UNITED STATES

SECURITIES AND EXCHANGE COMMISSION

Washington, DC 20549

 

FORM 8-K

 

CURRENT REPORT Pursuant

to Section 13 or 15(d) of the

Securities Exchange Act of 1934

 

Date of report (Date of earliest event reported): December 17, 2015

 

HALLMARK FINANCIAL SERVICES, INC.

(Exact Name of Registrant as Specified in Its Charter)

 

Nevada

(State or Other Jurisdiction of Incorporation)

 

001-11252 87-0447375
(Commission File Number) (IRS Employer Identification No.)

 

777 Main Street, Suite 1000, Fort Worth, Texas 76102
(Address of Principal Executive Offices) (Zip Code)

 

817-348-1600

(Registrant’s Telephone Number, Including Area Code)

 

Not Applicable

(Former Name or Former Address, if Changed Since Last Report)

 

Check the appropriate box below if the Form 8-K filing is intended to simultaneously satisfy the filing obligation of the registrant under any of the following provisions (see General Instruction A.2. below):

 

oWritten communications pursuant to Rule 425 under the Securities Act (17 CFR 230.425)

 

oSoliciting material pursuant to Rule 14a-12 under the Exchange Act (17 CFR 240.14a-12)

 

oPre-commencement communications pursuant to Rule 14d-2(b) under the Exchange Act (17 CFR 240.14d-2(b))

 

oPre-commencement communications pursuant to Rule 13e-4(c) under the Exchange Act (17 CFR 240.13e-4(c))

 

 

 

 

Item 1.01Entry into a Material Definitive Agreement

 

On December 17, 2015, Hallmark Financial Services, Inc. (“Hallmark” and, collectively with its subsidiaries, the “Company”) and two of its insurance company subsidiaries, American Hallmark Insurance Company of Texas (“AHIC”) and Hallmark Insurance Company (“HIC”), entered into a First Amendment to Second Restated Credit Agreement (the “First Amendment”) and a Revolving Facility B Agreement (the “Facility B Agreement”) with Frost Bank (“Frost”).
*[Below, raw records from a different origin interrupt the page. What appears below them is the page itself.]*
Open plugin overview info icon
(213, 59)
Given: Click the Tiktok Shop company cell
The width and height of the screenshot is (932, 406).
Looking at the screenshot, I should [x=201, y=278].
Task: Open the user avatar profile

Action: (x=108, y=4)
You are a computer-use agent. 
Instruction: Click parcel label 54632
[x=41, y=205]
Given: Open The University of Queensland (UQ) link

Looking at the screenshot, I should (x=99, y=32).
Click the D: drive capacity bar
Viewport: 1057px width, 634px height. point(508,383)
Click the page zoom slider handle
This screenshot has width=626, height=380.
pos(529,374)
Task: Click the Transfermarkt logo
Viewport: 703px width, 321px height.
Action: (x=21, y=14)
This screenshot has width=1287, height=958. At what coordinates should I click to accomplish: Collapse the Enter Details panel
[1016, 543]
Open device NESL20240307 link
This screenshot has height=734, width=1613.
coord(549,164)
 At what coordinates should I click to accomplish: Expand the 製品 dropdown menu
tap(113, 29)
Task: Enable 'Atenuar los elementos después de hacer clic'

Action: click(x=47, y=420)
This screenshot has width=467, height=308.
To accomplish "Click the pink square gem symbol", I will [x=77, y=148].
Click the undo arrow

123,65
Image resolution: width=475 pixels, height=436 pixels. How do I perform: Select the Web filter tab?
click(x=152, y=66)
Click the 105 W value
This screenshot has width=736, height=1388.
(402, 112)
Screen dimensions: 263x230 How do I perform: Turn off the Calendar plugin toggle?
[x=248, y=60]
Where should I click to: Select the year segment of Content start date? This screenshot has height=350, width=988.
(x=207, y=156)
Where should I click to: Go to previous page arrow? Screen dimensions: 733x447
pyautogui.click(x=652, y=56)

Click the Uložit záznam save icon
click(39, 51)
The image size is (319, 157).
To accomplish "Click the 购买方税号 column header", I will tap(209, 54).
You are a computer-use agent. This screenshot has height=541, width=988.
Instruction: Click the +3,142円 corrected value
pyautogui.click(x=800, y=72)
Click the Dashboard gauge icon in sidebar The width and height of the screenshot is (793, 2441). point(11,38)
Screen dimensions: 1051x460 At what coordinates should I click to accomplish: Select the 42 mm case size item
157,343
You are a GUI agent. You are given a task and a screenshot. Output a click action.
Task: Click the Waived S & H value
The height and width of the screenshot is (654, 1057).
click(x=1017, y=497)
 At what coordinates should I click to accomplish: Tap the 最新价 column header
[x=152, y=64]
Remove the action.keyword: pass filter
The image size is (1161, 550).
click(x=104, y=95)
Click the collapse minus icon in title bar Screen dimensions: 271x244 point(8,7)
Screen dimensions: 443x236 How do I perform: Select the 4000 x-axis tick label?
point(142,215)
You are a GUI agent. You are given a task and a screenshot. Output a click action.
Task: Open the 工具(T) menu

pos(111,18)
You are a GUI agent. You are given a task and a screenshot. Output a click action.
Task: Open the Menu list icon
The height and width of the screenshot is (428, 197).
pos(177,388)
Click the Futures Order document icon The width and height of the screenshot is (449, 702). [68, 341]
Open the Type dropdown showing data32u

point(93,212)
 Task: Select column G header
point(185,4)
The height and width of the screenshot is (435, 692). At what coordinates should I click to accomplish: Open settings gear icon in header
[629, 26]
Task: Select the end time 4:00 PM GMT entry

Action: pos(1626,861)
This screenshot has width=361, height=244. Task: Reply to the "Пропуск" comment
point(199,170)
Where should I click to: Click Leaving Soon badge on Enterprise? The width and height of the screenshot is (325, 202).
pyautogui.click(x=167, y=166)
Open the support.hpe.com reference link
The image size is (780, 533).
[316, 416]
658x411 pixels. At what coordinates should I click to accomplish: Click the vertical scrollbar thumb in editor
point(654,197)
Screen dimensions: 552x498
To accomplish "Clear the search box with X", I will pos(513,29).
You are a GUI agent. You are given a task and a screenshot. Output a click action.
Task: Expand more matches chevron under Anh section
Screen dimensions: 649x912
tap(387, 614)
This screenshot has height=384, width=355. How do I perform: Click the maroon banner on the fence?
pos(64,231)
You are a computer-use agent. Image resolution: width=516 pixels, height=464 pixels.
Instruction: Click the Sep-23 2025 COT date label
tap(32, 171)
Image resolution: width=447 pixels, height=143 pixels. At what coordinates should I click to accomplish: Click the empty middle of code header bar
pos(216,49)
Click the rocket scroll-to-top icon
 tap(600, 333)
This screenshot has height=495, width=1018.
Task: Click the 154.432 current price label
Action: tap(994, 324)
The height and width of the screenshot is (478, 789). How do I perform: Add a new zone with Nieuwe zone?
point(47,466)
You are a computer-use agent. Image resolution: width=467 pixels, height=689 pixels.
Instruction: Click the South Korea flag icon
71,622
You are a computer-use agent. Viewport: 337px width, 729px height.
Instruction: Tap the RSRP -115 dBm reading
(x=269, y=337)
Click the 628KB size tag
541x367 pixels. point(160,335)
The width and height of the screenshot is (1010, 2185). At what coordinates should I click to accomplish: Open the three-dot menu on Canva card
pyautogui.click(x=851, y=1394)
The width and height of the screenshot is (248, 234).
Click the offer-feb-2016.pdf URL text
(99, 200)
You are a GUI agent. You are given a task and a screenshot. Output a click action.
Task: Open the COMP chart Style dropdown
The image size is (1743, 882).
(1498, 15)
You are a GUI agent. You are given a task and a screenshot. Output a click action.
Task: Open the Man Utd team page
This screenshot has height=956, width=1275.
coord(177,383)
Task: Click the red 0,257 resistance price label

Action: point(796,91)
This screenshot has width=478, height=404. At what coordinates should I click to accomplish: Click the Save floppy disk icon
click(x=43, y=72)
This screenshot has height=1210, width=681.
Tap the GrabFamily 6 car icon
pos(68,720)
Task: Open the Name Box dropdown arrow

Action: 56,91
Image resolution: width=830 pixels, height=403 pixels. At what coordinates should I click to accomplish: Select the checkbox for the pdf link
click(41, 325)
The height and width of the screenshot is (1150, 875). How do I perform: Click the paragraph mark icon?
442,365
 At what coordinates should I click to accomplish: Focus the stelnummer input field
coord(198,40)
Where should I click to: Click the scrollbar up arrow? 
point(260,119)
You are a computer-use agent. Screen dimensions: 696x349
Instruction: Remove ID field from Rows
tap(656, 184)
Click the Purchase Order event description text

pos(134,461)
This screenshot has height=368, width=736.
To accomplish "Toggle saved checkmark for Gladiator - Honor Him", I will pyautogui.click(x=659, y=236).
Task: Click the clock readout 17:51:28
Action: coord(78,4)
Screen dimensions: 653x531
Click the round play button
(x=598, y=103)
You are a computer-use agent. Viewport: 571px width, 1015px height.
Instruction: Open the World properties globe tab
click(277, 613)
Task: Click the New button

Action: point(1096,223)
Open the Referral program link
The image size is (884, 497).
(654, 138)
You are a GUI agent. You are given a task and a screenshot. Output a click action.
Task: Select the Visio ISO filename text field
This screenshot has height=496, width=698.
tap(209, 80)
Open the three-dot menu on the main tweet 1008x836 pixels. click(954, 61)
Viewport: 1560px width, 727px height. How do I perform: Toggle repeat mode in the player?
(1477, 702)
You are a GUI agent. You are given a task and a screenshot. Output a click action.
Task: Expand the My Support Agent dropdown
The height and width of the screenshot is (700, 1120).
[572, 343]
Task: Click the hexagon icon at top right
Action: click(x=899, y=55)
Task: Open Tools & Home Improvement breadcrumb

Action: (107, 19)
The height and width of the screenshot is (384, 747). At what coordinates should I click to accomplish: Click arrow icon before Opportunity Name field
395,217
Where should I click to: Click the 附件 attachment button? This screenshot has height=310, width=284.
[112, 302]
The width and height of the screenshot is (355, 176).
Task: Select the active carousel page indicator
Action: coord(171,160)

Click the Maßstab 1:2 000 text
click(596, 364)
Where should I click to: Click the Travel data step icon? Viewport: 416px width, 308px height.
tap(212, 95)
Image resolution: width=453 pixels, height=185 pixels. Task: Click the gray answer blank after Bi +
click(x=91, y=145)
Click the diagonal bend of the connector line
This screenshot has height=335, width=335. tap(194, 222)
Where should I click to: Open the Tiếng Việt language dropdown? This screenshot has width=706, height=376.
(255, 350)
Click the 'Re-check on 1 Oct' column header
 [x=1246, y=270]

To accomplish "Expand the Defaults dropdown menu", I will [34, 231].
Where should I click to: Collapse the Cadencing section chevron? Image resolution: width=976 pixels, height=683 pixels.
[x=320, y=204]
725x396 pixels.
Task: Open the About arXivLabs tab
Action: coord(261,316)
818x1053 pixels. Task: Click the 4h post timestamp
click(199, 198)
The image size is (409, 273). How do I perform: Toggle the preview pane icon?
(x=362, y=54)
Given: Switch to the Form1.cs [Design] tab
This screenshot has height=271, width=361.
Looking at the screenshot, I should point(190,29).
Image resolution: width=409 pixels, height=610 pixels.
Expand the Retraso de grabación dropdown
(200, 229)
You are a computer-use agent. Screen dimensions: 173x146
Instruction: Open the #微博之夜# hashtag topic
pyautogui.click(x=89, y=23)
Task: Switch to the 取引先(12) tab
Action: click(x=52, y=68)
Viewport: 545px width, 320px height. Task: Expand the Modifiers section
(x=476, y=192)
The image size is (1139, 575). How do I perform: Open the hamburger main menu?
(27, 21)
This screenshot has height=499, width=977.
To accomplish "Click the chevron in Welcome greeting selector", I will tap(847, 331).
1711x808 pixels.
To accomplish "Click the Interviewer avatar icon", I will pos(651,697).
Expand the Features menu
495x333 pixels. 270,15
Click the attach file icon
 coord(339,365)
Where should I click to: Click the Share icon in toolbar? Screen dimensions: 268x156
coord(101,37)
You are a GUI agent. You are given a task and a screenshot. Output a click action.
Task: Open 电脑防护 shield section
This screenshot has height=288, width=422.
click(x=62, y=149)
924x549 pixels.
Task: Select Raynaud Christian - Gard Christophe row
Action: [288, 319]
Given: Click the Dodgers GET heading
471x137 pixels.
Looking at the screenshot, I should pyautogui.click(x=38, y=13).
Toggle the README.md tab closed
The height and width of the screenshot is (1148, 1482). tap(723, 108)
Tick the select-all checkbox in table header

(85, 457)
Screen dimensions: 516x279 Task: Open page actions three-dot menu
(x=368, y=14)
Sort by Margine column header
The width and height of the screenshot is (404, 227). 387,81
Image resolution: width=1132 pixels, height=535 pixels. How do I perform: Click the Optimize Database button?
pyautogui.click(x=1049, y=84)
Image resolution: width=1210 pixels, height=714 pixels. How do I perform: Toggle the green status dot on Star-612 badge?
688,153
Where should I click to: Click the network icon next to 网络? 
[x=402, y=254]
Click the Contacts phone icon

The First Amendment amends the existing Second Restated Credit Agreement with Frost to incorporate the additional credit facility reflected by the Facility B Agreement.

 

The Facility B Agreement provides Hallmark a new $30.0 million revolving credit facility (“Facility B”), in addition to its existing $15.0 million revolving credit facility with Frost. Hallmark may use Facility B loan proceeds solely for the purpose of making capital contributions to AHIC and HIC. Hallmark may borrow, repay and reborrow under the Facility B until December 17, 2017, at which time all amounts outstanding under the Facility B are converted to a term loan. In connection with Facility B, Hallmark has paid a Frost a one-time commitment fee of $75,000 and will pay Frost an additional quarterly fee through December 17, 2017 of 0.25% per annum of the average daily unused balance of Facility B.

 

Facility B bears interest at a rate equal to the prime rate or LIBOR plus 3.00%, at Hallmark’s election. Until December 17, 2017, interest only on amounts from time to time outstanding under Facility B are payable quarterly. Any amounts outstanding on Facility B as of December 17, 2017 are converted to a term loan payable in quarterly installments over five years based on a seven year amortization of principal plus accrued interest. All remaining principal and accrued interest become due and payable on December 17, 2022.

 

The obligations under Facility B are secured by the same collateral as the existing credit facility, being a security interest in the capital stock of AHIC and HIC.  Facility B is subject to the same covenants as the existing credit facility including, among other things, covenants that require the Company to maintain certain financial and operating ratios and that restrict certain distributions, transactions and organizational changes.

 

The foregoing descriptions of the First Amendment and Facility B Agreement are qualified in their entirety by reference to the definitive agreements filed as exhibits to this Current Report on Form 8-K and incorporated herein by this reference.

 

 

 

 

Item 9.01Financial Statements and Exhibits

 

(c)Exhibits.

 

10.1First Amendment to Second Restated Credit Agreement among Hallmark Financial Services, Inc., American Hallmark Insurance Company of Texas, Hallmark Insurance Company and Frost Bank dated December 17, 2015.

 

10.2Revolving Facility B Agreement between Hallmark Financial Services, Inc. and Frost Bank dated December 17, 2015.

 

SIGNATURES

 

Pursuant to the requirements of the Securities Exchange Act of 1934, the Registrant has duly caused this report to be signed on its behalf by the undersigned duly authorized.

 

    HALLMARK FINANCIAL SERVICES, INC.